Don't Ship Code You Only Read
What it is
The mistake of accepting AI-generated code because it looks correct on the page — well-structured, sensibly named, plausible logic — and shipping or committing it without actually running it, testing it, or exercising the edge cases. Readable is not the same as working.
Why it works
Claude writes code that reads well by default, and readable code is disproportionately convincing: the naming is clean, the shape is familiar, the logic scans. But the failures that matter — an off-by-one, a wrong API signature, an unhandled null, a subtly inverted condition — are exactly the ones that survive a read-through and only surface when the code runs against real input. Reviewing by eye catches style and obvious logic; running catches behaviour. The fix is to close the loop: execute it, feed it the edge cases, let reality — not plausibility — be the judge.
When to use it
Any generated code you'll actually rely on: something you'll commit, deploy, or build on. Especially code touching data, money, auth, or external APIs, and especially anything with boundary conditions where 'looks right' and 'is right' most often diverge.
When not to use it
Throwaway snippets, illustrative examples, or code you're only reading to understand an approach and will rewrite yourself — there's nothing being shipped, so running it may be more effort than it's worth.
Prompt
Write <the code>. Then, before I trust it: give me a way to verify it actually works — a runnable test or a few concrete inputs with their expected outputs, including the edge cases (empty, boundary, error). Point out the parts most likely to fail at runtime that would still look fine on a read.Example
Claude produces a date-range function that reads perfectly and you nearly commit it. Running it on a range that spans a month boundary returns a negative count — an off-by-one that no amount of re-reading revealed, because the logic looked right.
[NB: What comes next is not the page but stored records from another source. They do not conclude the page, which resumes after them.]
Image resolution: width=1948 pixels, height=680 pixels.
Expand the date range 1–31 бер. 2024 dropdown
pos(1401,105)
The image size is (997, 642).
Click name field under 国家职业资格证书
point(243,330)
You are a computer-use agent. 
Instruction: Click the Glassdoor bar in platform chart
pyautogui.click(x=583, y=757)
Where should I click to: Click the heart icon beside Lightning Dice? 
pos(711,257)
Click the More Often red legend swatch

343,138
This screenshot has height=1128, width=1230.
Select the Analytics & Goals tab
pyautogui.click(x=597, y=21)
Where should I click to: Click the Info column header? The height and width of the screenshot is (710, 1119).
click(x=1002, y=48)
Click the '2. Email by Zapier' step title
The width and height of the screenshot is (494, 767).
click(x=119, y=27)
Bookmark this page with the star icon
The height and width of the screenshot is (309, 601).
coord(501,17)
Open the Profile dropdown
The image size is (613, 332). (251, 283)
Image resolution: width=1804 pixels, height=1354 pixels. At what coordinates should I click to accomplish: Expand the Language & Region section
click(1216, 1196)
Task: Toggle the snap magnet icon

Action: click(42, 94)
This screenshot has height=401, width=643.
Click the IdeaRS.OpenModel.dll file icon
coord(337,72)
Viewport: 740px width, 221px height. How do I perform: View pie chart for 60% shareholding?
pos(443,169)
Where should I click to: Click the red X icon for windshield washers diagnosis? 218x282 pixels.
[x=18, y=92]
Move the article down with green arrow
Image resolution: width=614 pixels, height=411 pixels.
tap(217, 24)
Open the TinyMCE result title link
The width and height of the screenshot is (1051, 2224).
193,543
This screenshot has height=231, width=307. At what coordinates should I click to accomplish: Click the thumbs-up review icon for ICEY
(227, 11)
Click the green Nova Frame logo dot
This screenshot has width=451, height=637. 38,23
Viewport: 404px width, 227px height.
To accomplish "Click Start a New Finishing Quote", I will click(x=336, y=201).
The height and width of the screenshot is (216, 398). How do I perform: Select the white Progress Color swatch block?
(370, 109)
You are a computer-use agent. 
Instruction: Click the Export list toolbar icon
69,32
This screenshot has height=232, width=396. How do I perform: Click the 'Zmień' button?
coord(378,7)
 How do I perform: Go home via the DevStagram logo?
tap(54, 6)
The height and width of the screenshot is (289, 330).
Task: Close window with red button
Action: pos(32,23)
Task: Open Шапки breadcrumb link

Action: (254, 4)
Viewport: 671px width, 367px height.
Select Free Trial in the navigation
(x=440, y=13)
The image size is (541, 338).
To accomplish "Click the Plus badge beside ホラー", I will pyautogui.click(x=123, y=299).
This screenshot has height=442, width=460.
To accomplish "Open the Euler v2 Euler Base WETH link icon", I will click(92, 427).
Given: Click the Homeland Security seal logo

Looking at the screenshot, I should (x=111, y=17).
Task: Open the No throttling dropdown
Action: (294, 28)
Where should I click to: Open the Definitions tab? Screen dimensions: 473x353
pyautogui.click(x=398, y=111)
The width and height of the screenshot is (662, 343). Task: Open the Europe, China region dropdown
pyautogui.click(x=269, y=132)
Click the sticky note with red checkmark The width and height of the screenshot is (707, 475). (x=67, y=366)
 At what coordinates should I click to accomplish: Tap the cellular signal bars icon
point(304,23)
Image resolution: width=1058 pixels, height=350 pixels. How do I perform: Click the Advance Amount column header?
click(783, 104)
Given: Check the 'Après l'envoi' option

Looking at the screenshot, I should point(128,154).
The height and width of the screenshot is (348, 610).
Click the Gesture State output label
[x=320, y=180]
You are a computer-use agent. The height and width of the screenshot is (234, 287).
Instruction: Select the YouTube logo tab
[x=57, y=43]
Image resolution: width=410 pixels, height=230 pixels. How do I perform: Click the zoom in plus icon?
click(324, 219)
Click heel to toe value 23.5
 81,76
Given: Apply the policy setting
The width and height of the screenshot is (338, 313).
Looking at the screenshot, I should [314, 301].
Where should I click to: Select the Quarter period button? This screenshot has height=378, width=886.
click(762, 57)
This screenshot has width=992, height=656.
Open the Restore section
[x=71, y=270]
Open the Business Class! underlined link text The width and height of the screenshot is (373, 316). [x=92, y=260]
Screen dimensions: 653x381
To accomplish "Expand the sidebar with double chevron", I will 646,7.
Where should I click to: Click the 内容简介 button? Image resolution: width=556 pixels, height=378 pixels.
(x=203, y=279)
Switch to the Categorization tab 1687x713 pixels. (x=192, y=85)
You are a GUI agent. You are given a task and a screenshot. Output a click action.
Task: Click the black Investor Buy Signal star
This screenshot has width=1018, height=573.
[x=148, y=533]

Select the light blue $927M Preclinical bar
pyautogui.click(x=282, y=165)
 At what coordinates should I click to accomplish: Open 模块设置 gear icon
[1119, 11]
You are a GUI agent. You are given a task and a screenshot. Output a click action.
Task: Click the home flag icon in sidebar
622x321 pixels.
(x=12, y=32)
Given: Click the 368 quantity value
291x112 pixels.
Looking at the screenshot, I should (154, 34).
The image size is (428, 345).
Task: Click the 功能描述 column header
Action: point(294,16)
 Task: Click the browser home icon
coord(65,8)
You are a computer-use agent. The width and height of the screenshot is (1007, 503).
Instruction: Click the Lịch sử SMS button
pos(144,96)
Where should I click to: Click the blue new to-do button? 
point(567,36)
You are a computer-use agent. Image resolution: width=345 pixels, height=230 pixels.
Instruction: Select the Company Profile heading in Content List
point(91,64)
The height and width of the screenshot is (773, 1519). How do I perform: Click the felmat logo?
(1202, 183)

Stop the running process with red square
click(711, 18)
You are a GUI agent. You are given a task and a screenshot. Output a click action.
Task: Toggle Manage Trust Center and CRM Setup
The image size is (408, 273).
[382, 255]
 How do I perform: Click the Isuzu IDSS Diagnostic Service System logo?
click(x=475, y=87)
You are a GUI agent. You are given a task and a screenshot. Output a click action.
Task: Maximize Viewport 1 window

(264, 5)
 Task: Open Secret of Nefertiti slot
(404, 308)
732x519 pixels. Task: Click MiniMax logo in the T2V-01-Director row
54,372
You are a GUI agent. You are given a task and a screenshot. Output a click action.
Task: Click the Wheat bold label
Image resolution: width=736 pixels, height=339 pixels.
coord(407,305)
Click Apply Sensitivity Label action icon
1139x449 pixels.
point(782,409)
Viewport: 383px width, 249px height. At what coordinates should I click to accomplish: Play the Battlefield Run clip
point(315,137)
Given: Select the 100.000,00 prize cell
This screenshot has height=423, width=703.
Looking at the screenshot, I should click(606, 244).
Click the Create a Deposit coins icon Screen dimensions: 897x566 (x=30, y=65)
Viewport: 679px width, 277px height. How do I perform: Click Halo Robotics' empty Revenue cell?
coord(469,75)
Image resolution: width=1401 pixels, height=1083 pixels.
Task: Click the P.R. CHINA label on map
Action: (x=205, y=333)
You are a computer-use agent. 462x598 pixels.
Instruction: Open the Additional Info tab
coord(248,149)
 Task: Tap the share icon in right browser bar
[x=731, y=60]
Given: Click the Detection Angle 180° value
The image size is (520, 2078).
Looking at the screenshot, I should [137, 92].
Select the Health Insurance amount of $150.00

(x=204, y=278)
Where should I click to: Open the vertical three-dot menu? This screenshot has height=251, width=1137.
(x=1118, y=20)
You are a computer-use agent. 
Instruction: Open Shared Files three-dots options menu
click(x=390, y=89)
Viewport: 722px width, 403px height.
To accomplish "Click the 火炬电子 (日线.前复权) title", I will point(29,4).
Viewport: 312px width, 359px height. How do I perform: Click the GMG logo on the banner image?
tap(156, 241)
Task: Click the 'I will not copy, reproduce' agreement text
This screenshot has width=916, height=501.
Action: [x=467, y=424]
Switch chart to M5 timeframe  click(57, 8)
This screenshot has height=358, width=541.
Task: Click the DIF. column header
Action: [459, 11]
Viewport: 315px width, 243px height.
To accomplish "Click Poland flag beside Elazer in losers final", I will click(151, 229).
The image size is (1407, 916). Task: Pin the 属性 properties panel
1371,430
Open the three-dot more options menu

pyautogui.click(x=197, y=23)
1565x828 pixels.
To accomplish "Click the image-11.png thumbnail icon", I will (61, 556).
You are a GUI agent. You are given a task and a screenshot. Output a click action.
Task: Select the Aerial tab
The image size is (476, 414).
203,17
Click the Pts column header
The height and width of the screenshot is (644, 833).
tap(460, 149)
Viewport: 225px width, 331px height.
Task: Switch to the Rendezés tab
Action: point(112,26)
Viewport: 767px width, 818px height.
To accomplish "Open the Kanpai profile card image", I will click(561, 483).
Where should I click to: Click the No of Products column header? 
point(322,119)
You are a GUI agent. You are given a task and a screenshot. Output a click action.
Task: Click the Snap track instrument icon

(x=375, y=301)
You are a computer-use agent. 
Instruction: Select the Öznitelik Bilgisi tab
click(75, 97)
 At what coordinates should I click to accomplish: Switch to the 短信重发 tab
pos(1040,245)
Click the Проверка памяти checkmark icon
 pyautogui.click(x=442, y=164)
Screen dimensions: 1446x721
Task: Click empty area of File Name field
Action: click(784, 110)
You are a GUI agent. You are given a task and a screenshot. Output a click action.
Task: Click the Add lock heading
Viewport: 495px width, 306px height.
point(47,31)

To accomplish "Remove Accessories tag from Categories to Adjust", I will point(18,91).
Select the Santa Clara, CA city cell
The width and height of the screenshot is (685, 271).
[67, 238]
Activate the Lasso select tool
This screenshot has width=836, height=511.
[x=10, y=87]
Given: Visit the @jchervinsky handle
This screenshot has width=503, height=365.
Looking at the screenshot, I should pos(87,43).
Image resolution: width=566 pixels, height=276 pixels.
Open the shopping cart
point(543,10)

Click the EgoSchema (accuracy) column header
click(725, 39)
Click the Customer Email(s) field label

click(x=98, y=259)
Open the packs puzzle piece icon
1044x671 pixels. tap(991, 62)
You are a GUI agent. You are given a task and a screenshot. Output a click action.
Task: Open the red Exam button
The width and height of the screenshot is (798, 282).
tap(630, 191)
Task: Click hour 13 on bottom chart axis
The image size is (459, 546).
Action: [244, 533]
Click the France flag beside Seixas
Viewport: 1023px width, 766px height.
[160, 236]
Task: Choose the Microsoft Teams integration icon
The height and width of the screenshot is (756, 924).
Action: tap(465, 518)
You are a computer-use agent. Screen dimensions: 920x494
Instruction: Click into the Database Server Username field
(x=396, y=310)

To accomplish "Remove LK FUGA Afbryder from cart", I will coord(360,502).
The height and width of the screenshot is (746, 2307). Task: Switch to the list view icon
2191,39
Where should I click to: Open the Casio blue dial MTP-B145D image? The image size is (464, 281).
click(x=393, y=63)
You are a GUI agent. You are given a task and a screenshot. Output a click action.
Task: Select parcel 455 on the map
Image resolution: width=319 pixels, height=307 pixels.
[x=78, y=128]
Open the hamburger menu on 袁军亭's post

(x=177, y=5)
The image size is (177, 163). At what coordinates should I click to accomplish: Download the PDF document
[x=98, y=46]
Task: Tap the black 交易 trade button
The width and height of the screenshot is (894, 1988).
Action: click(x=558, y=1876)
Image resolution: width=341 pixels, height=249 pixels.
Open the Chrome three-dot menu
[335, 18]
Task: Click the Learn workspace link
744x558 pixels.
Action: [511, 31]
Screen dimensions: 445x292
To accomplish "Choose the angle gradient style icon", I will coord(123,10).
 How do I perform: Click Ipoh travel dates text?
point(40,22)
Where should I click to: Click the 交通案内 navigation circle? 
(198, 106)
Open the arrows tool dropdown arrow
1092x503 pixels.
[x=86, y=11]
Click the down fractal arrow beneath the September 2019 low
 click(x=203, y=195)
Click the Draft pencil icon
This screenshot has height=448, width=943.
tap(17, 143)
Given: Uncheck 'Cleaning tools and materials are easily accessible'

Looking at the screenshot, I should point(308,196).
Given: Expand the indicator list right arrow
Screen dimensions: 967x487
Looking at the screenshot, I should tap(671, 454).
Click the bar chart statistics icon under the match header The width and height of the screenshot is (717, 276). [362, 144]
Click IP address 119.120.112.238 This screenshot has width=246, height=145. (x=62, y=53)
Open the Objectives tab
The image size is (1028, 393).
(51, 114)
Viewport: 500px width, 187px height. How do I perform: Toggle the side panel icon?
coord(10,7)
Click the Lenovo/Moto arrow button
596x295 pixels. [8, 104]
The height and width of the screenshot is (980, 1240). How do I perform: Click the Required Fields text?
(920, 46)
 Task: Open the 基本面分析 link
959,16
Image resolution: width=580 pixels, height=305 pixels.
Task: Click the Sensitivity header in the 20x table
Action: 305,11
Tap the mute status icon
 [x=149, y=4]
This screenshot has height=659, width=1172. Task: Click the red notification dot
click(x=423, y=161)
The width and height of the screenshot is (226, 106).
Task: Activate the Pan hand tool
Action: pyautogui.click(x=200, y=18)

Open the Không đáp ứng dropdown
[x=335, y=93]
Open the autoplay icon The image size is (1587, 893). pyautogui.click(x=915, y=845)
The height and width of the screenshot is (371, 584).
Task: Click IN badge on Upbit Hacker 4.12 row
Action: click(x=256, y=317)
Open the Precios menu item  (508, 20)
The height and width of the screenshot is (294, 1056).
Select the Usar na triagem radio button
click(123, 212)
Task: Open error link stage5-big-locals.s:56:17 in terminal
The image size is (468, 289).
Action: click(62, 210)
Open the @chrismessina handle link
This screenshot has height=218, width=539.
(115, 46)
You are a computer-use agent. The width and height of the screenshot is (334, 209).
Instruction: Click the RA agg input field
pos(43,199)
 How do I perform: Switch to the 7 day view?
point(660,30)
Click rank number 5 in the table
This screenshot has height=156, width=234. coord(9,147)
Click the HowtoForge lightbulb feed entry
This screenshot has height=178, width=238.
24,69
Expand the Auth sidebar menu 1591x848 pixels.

One test against the boundary case caught in seconds what the code review by eye never would have.
Advanced version
Have Claude write the test that would catch its own likely failure before you accept the implementation — name the edge cases, generate a failing-then-passing test, and run it. Pairing generation with verification in the same loop means the code that reaches you has already been exercised, not just written, and you're reviewing behaviour instead of vibes.
Common mistakes
- Equating clean, well-named code with correct code — presentation is not proof.
- Testing only the happy path, so the boundary and error cases where AI code fails go unchecked.
- Committing generated code straight from the chat without running it once against a real input.